Decrease in ovarian reserve through the inhibition of SIRT1-mediated oxidative phosphorylation.

Abstract

Objective: To establish an oxidative stress-induced model of premature ovarian insufficiency (POI) and to explore the effect of SIRT1 and mitochondrial oxidative phosphorylation on the ovarian reserve.Methods: Mice were treated with intraperitoneal injections of 3-nitropropionic acid (3-NPA) at different doses and for different time periods to induce a model of POI. Subsequently, the efficiency of each regimen was evaluated.
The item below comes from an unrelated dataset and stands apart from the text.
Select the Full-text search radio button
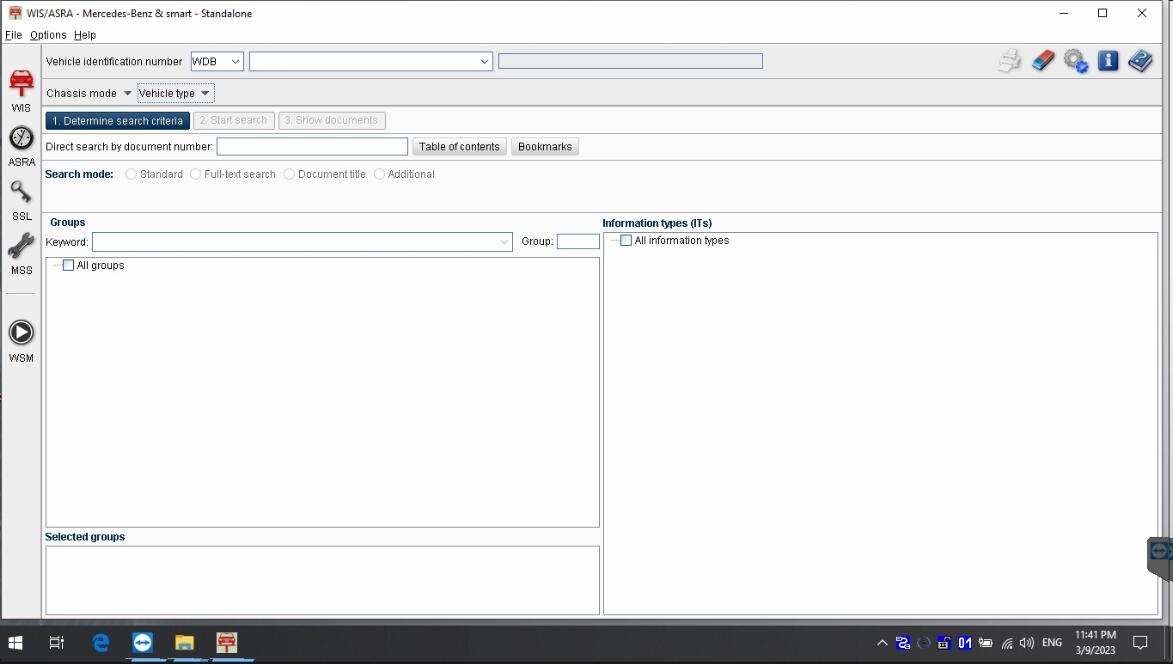The height and width of the screenshot is (664, 1173). point(195,174)
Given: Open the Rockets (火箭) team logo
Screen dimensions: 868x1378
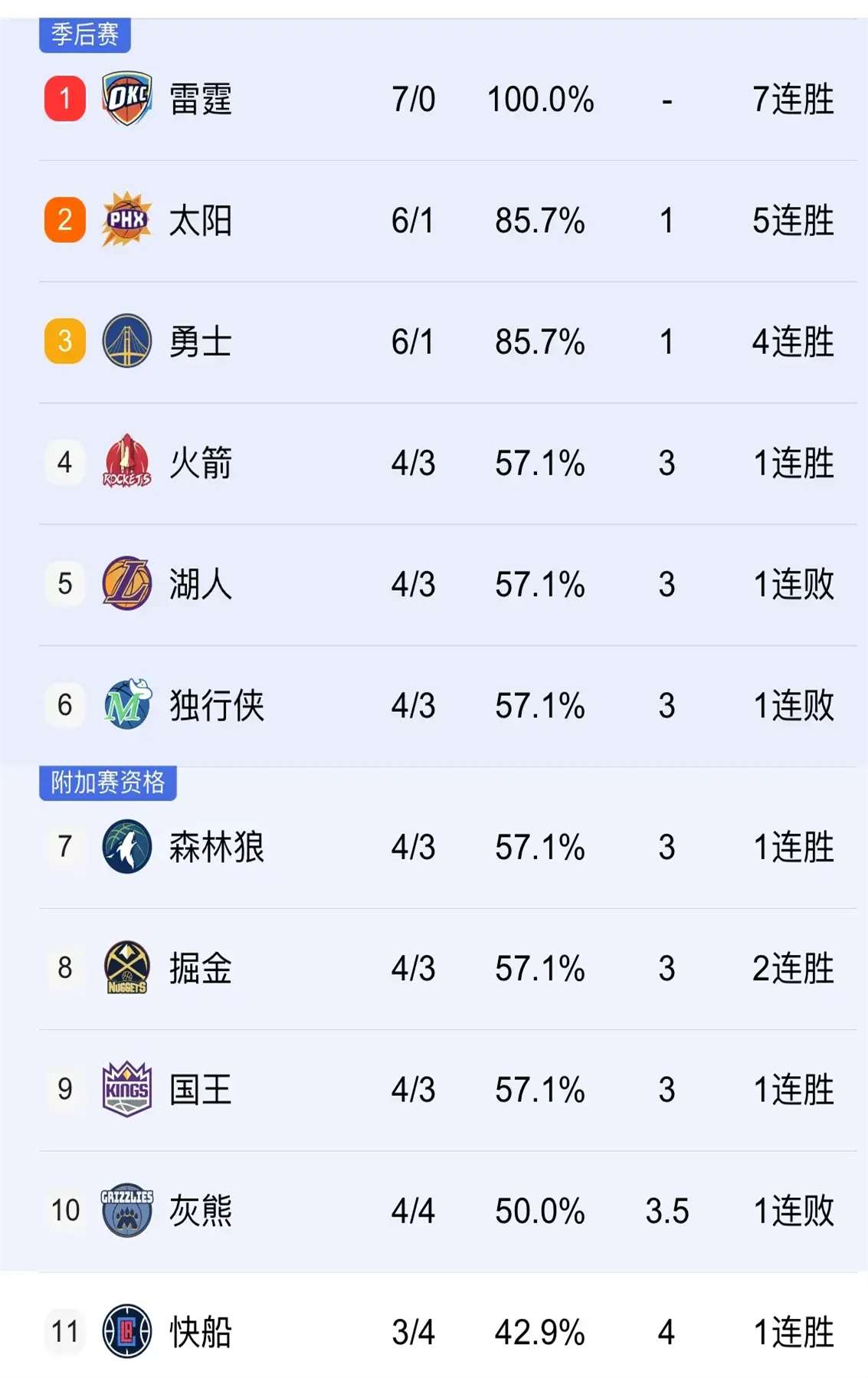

The expression of SIRT1 in ovarian tissue was examined. Then, SIRT1 was knocked down in human luteinized granulosa cells (GCs), and its function and related receptor and gene expression were examined. Finally, a SIRT1 antagonist and agonist were used to explore the effects of SIRT1 on ovarian function in vivo and on the change in mitochondrial oxidative phosphorylation complexes (OXPHOS).Results: Decreases in ovarian reserve were successfully induced through the intraperitoneal injection of 40 mg/kg 3-NPA for 3 weeks, and SIRT1 was down-regulated in the model group. The knockdown of SIRT1 impaired the estrogen synthesis capacity of human GCs and decreased the expression of related genes. 3-NPA and SIRT1 antagonist Ex-527 decreased ovarian function and inhibited OXPHOS. In contrast, the SIRT1 agonist resveratrol promoted the recovery of ovarian function in the model group and improved OXPHOS. Additionally, P53, CASPASE 3, and BAX were down-regulated and BCL2 was up-regulated in the 3-NPA and Ex-527 groups; opposite trends were observed after resveratrol treatment.Conclusions: The intraperitoneal injection of 40 mg/kg 3-NPA for 3 weeks could effectively induce POI. The increase in oxidative stress inhibited SRIT1 and mitochondrial oxidative phosphorylation, inducing follicular apoptosis.